Sasha turned sharply toward him. "What does that mean?"

"I don't know," he said too quickly. "She's just,talking."

But the denial came too fast. Too practiced.

The old woman leaned forward, her frail hands gripping the arms of her chair. "The jar is not an object," she said. "It is a memory prison. A vessel made to hold what could not be allowed to live freely."

"What couldn't?" Sasha pressed.

"Desire," the woman replied. "Unchosen love. Betrayal. The kind that breaks more than hearts."

The room felt colder.

"There were three of you," she continued. "Bound by thread. Not by fate,by choice. A ritual meant to ensure loyalty. To ensure that no matter what happened… you would never turn against each other."

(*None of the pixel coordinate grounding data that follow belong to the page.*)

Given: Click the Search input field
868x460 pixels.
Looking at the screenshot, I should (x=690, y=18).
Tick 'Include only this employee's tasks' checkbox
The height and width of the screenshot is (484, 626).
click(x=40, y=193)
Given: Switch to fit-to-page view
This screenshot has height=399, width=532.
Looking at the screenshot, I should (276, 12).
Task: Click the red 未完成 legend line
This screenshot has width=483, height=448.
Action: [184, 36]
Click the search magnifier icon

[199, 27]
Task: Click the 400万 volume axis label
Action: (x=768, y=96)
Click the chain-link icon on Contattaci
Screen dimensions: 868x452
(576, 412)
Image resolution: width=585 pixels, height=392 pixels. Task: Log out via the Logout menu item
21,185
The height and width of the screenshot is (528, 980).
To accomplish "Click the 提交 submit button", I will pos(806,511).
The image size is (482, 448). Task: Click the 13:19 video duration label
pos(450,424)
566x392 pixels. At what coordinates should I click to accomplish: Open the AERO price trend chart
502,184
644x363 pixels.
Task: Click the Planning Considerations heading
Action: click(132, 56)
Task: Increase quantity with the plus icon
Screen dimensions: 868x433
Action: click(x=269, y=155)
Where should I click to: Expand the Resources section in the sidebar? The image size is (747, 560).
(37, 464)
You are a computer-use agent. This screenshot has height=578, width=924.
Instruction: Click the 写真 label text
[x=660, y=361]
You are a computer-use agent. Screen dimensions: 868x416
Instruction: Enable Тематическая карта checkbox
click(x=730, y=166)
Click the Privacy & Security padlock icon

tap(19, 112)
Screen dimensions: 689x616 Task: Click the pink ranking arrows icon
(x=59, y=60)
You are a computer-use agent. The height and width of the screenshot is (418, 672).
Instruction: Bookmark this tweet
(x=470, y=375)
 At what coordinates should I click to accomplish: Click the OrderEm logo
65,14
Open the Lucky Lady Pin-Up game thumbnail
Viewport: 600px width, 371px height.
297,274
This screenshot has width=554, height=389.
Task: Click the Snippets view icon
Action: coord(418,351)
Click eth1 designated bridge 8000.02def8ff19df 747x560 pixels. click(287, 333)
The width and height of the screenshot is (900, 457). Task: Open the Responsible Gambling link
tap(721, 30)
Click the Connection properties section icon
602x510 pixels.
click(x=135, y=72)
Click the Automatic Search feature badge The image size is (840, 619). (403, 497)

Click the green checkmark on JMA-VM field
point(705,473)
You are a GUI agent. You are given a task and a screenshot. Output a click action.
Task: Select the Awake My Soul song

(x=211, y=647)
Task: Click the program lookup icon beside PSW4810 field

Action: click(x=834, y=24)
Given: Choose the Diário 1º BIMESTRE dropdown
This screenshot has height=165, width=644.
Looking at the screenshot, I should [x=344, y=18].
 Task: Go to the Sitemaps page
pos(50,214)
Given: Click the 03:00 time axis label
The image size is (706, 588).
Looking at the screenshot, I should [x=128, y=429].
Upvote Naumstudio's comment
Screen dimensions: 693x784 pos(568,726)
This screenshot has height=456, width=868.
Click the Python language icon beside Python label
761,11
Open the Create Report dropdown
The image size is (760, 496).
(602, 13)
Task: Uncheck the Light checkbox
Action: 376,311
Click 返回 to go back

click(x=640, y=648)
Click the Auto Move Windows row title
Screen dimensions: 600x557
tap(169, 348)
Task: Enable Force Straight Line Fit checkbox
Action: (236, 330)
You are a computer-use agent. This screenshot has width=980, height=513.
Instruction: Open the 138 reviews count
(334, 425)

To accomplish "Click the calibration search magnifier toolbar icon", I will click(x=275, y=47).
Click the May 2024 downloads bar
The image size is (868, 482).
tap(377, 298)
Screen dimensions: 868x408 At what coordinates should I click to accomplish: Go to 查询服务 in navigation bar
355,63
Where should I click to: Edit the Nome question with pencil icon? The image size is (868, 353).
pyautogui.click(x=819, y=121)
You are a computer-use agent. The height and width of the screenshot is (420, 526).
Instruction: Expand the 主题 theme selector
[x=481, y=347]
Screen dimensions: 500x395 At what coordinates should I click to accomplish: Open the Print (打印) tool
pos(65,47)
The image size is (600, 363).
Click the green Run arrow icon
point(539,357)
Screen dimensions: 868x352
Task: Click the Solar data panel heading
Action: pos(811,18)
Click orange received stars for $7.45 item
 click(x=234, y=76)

Sasha's chest tightened. Images flickered—brief, fractured. Hands tied in red. Water swallowing voices.

"But something went wrong," Lex said quietly.

The grandmother's gaze sharpened. "No. Someone went wrong."

Silence again.

"One of the three refused the binding," she said. "Refused to surrender her will. And the man" her voice faltered slightly, "the man chose her anyway."

Sasha's breath caught.

"And that choice," the grandmother whispered, "broke the ritual."

The pendant burned.

Not warmth this time,heat. Sharp. Alive.

Sasha gasped, clutching it as something surged through her mind,

A clearing.

A voice screaming.

Red thread snapping.

She stumbled back, nearly knocking into Lex.

"Sasha..."

"They were drowning," she said, her voice distant, shaking. "They were walking into the water and they knew,they knew they wouldn't come back."

The grandmother watched her carefully. "You see it now."

"No," Sasha whispered, shaking her head. "I feel it."

"Good," the woman said. "Because it's starting again."

Lex ran a hand through his hair, pacing now. "Starting what?"

"The cycle," she answered. "It never ended. It only sleeps. And when it wakes…" Her eyes shifted between them. "It chooses again."

Sasha steadied herself. "Chooses what?"

"Who remembers," the grandmother said, nodding at her. "Who walks." A pause. "And who breaks."

The words landed like stones.

"And him?" Sasha asked, her voice quieter now. "What is he?"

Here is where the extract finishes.